"card" appears in how many lines of the entries? State only the number.
*** Opening Source information ***
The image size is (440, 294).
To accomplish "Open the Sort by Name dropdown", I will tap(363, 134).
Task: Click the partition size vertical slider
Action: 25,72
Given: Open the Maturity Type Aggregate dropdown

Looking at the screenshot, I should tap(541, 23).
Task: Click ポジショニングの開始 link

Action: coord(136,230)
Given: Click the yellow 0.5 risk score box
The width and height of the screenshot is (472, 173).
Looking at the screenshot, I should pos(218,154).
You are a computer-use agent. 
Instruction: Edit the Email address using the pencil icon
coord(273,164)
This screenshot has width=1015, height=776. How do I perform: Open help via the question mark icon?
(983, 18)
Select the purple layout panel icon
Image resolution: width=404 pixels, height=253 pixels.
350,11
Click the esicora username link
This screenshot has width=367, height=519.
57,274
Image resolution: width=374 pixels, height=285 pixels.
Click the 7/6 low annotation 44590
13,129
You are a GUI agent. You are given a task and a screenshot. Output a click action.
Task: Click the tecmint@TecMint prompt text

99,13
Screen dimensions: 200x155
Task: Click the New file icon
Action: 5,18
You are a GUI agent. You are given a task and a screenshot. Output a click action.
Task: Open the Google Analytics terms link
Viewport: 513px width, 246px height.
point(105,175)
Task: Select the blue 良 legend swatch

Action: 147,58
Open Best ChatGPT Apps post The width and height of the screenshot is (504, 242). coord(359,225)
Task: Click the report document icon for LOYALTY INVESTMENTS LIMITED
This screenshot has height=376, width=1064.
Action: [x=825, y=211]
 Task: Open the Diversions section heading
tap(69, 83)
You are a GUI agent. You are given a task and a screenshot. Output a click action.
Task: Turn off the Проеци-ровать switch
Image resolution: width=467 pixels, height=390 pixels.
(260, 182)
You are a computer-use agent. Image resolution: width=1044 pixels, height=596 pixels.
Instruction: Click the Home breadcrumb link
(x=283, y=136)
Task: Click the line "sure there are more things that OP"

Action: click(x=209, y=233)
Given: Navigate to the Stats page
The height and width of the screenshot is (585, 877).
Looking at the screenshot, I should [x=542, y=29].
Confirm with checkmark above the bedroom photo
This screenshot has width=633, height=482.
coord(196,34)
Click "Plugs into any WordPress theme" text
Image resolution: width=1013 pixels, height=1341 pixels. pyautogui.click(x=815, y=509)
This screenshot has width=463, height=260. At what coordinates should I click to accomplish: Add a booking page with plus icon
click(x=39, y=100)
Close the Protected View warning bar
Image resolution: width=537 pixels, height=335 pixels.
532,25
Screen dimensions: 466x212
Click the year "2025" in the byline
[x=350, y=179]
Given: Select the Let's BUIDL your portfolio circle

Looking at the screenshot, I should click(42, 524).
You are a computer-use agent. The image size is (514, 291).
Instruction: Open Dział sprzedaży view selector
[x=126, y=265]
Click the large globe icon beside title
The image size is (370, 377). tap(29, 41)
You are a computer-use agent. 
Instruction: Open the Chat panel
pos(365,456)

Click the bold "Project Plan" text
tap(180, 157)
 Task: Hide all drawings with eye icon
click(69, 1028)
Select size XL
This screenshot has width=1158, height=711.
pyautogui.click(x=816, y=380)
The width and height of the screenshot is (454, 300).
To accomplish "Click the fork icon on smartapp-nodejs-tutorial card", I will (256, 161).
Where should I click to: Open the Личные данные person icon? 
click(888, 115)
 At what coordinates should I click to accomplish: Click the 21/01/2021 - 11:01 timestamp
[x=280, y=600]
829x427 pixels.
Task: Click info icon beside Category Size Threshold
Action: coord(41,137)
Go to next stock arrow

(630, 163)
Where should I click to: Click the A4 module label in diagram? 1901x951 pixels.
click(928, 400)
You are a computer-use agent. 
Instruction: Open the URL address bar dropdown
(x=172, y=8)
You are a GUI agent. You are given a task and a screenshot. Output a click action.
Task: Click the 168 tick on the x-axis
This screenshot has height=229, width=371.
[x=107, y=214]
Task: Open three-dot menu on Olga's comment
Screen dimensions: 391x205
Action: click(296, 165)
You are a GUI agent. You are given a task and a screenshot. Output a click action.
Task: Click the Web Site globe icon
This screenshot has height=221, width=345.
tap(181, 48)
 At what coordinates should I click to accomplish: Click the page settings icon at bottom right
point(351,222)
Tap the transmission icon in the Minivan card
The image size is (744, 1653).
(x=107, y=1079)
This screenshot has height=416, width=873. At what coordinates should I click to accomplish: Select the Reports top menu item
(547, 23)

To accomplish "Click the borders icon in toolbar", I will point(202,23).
*** Closing Source information ***
Answer: 2